Il sottosegretario alla presidenza del Consiglio: "Una
circolare non
può modificare una cosa che il parlamento italiano ha approvato e un referendum popolare ha
confermato". Lotta alla droga: "Rimetteremo in piedi il dipartimento sulle tossicodipendenze smantellato due anni fa"

Roma - "La volontà di questa maggioranza è di cambiare la circolare della Turco sulle linee guida per applicare la legge 40", afferma il sottosegretario alla presidenza del Consiglio Carlo Giovanardi. Stiamo parlando della possibilità di effettuare diagnosi pre impianto sugli embrioni nel caso, ad esempio, di gravi malattie. Una possibilità che è stata data, appunto, dalla circolare scritta dall'ex ministro alla Sanità del governo Prodi. Ma Giovanardi promette battaglia: "Una circolare non può modificare una cosa che il parlamento italiano ha approvato e un referendum popolare ha confermato. Siamo in uno stato di diritto - aggiunge - è il parlamento che decide". Ai cronisti che osservavano che il ministro Stefania Prestigiacomo ha un’opinione diversa sulla circolare Turco, Giovanardi ha risposto: "Io sono d’accordo con la maggioranza e il governo di cui faccio parte".

Roccella: "Sospendere le linee guida" "Siccome ci sarà una sentenza della Corte costituzionale, mi sembra che le linee guida andrebbero sospese". Così il sottosegretario al Welfare Eugenia Roccella sul provvedimento approvato dall’ex ministro della Sanità a ridosso delle elezioni. "Non si possono fare delle linee guide che interpretano con grandi forzature la legge 40", ha detto Roccella interpellata dai giornalisti, a margine di un convegno che si è svolto a Roma. "Ho stima personale di Livia Turco ma questa cosa è stata molto scorretta", ha spiegato la vice di Maurizio Sacconi: "Le linee guida sono state promulgate l’11 aprile, a governo scaduto, e non sono state comunicate subito agli elettori ma a elezioni avvenute, quando sarebbero state, invece, un elemento di giudizio".
Come commenta la posizione favorevole all’iniziativa di Livia Turco espressa dal neoministro all’Ambiente Stefania Prestigiacomo? "Ognuno ha le sue competenze", risponde Roccella. "All’interno dello schieramento abbiamo un’ampia libertà di pensare e anche votare in modo diverso il che non vuol dire che non ci sia un diritto preciso. Berlusconi - conclude Roccella a titolo di esempio - ha parlato di un grande piano per la vita".  

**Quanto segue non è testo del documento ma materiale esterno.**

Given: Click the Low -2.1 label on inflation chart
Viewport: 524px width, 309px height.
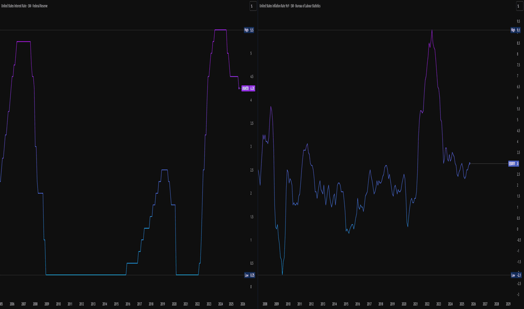Looking at the screenshot, I should pos(514,275).
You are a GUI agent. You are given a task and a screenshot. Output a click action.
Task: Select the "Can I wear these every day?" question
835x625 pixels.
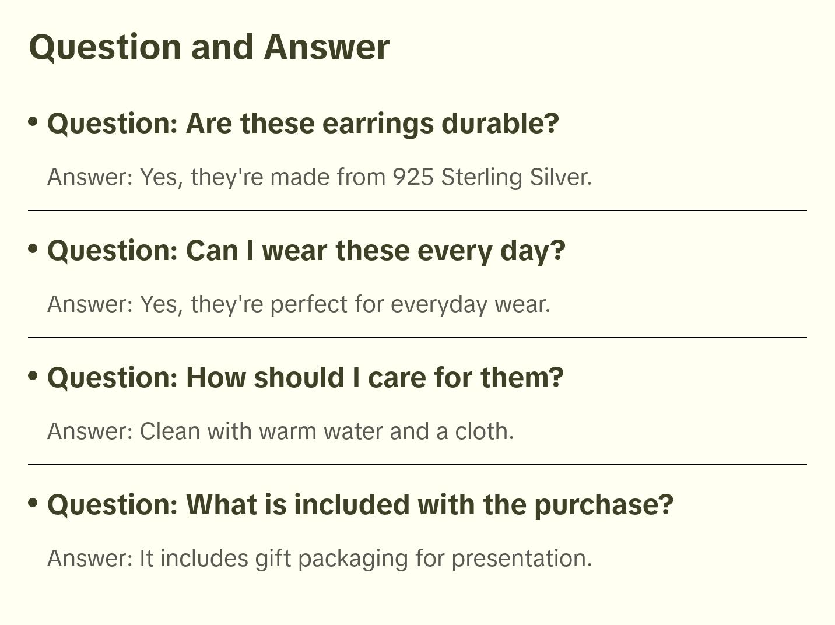tap(306, 251)
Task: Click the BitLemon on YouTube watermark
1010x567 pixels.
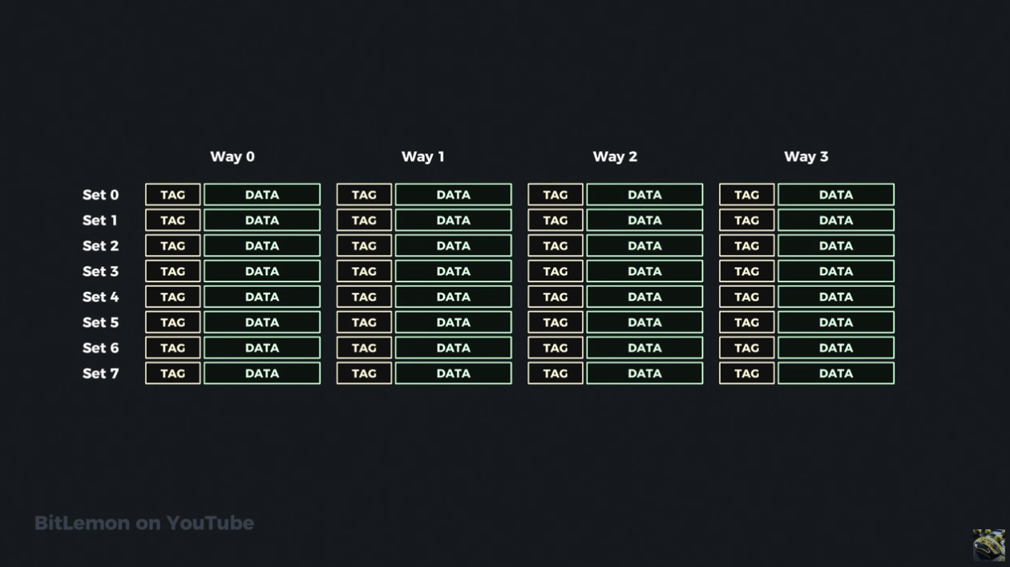Action: point(144,523)
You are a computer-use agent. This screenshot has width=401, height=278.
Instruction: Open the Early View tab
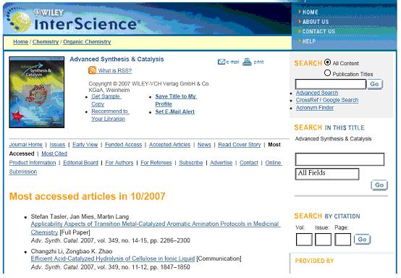pos(85,145)
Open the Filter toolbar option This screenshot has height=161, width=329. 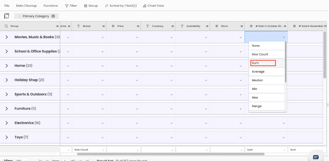[71, 6]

Minacce di ricorsi "Milioni" di coppie torneranno dinanzi ai tribunali se il governo modificherà le linee guida della legge 40 sulla procreazione medicalmente assistita andando a modificare il punto relativo alla possibilità di effettuare la diagnosi preimpianto sull’embrione. La presidente dell’associazione di pazienti "Amica cicogna", Filomena Gallo, annuncia battaglia dopo le dichiarazioni di Giovanardi: "Le linee guida hanno recepito il contenuto di sentenze passate in giudicato, e quindi sono legalmente ineccepibili oltre che conformi anche al dettato della legge e alla volontà popolare. Probabilmente, Giovanardi - ha proseguito - non conosce il contenuto della legge, né come tecnico il contenuto delle linee guida". Quanto alla diagnosi preimpianto, ha sottolineato Gallo, "è la possibilità di conoscere lo stato di salute dell’embrione; ma questo è conoscibile solo tramite le migliori tecnologie che attualmente vengono attuate". Quindi, è la posizione espressa dalla rappresentante dei pazienti, "impugnare questa parte significa impugnare la legge stessa, la quale afferma che i genitori possono chiedere di conoscere lo stato di salute dell’embrione".

Lotta alla droga Ricreare il dipartimento sulle tossicodipendenze smantellato due anni fa. Questa la dichiarazione di intenti di Giovanardi, intervenuto questo pomeriggio a Roma alla "Giornata della Famiglia 2008", organizzata dal Forum delle Associazioni familiari. "Il dipartimento - assicura Giovanardi - rappresenta davvero una plancia di comando all’interno della quale coordinare le politiche internazionali, nazionali, sulla repressione e la prevenzione. Sulla stessa linea - continua - rifaremo, come vuole la legge, la quarta Conferenza sulle tossicodipendenze entro quest’anno, con un invito a tutti gli operatori del pubblico e del sociale a sedersi attorno al tavolo. Resta un fatto, e cioè che drogarsi è un illecito".